Archivo para Noviembre 25th, 2008
Es mi boda (and I cry if I want to)
No sé por qué dijimos que nos íbamos a casar, si es cierto, nos vamos a casar, pero eso no significa que vayamos a celebrar nada. No porque no haya nada que celebrar sino porque nos casamos para tener derechos de familia, no para sacarle 100 euros por cabeza a cada invitado como regalo ni para tener una colección de fotos empalagosas con las que matar a todos los diabéticos del mundo de golpe y porrazo.
Además, a mis 36 para 37 años, lo de comprarme el disfraz más caro del mundo (el traje de novia, digo) no me llama la atención y lo cierto es que las reuniones de más de 10 personas me suelen agobiar y, si encima tengo yo que ser el centro de atención, acabo en la López Ibor en observación y con camisa de fuerzas.
Teníamos que habernos callado ya que vamos a ir a un ayuntamiento, mis padres, los suyos él y yo (y un concejal, claro) a firmar cuatro cosillas y luego a comernos un chuletón en algún asador de la sierra madrileña, sin coche nupcial, ni fotógrafos ni lacitos ni nada que se le parezca.
teníamos que habernso callado proque todo el mundo está metiendo baza y eso me está empezando a hartar.
Si ya unas cuantas personas me consideran un ser humano extraño para ser mujer porque no sé hacerles cucamonas a los bebés*, el hecho de que no quiera fotos ni vestido de novia ha caído como un jarro de agua fría en ciertos sectores de la familia de mi futuro señor marido. Ya me ha caído la etiqueta de “rarita oficial del reino” y no me la quitaré jamás, pero lo cierto es que me importa muy poco. Me han preguntado de todo, si es por el dinero, si es que soy comunista o hippy (¿¿??) o las dos cosas, o si no queiro lo suficiente a mi futuro señor marido como para hacer una boda “de verdad”**.
Ni que me fuese a casar por el rito Zulú, ¡qué pesadilla!.
Reconozco que no es lo habitual, pero tampoco es habitual o, al menos, a mí no me lo parece que hasta la mujer del amigo de tu novio trate de enmendarte la plana cuando es TU boda y no la SUYA.

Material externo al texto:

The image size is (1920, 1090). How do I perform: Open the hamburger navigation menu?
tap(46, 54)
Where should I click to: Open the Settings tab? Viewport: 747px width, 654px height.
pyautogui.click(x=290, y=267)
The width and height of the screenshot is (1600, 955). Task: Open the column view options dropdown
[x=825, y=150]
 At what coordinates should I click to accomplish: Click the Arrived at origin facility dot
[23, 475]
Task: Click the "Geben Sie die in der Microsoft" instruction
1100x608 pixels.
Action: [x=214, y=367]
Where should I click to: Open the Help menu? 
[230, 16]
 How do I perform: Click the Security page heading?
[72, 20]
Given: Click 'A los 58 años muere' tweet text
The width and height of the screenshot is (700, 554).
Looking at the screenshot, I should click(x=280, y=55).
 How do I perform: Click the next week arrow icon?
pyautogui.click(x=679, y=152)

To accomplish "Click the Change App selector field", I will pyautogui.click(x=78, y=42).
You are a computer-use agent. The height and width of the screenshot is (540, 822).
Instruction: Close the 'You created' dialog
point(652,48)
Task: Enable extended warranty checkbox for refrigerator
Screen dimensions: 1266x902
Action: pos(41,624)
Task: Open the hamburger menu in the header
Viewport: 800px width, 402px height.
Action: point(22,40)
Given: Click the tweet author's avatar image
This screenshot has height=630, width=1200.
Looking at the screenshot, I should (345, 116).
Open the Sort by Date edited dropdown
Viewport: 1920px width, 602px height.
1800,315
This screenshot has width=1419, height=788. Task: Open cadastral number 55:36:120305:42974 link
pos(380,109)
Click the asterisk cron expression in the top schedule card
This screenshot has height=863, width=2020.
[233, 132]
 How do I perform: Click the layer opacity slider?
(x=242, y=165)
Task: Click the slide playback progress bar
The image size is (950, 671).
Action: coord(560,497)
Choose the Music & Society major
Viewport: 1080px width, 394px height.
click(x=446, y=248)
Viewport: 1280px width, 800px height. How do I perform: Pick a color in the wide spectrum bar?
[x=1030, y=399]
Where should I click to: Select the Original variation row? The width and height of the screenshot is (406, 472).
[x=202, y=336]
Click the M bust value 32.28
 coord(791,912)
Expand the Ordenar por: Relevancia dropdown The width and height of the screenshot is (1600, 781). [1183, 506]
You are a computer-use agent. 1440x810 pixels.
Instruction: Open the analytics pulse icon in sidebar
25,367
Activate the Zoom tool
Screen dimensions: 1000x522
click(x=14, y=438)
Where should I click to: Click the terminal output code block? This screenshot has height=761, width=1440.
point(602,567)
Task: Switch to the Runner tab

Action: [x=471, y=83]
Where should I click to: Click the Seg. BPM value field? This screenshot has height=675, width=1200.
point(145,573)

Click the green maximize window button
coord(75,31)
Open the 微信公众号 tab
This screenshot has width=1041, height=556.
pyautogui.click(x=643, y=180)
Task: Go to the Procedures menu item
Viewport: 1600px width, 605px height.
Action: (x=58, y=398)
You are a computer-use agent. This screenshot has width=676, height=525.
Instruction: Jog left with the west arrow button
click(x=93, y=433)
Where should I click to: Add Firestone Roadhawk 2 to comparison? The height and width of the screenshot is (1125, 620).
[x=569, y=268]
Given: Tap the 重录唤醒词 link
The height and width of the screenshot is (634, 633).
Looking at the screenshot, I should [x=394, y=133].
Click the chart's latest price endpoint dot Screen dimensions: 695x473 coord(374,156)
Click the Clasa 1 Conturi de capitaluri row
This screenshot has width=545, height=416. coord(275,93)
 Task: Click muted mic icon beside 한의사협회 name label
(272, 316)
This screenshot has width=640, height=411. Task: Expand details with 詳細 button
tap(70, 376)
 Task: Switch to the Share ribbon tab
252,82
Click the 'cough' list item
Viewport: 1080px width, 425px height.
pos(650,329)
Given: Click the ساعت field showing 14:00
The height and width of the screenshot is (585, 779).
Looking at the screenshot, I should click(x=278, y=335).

Mis padres, andaluces, mayores, católicos y conservadores***, se alegraron por la noticia, me dijeron que hago muy bien en hacer las cosas como me parece y ya está. Bueno, mi madre, con una media sonrisa musitó “esta es mi hija”.
Por lo visto para quienes me conocen de verdad no ha sido tan raro ni tan sorprendente el hecho de que quiera algo íntimo y sin adornos innecesarios para un día importante de mi vida.
Al resto, que le den pomadita. O, como ya le tuve que decir a alguien, “chica, pues cómprate un traje en Pronovias y hazte un reportaje fotográfico, yo en esas farsas no suelo participar“.
* lo cual no quiere decir que no me gusten, es que a un ser de medio metro en pañales que no habla no sé hablarle, ni siquiera con vocecilla aguda de oligofrénica terminal.
** será que en el ayuntamiento te casan “de mentira”
*** cuatro características por las cuales deberían, teóricamente, estar mucho más disgustados que nadie por esta boda civil y austera.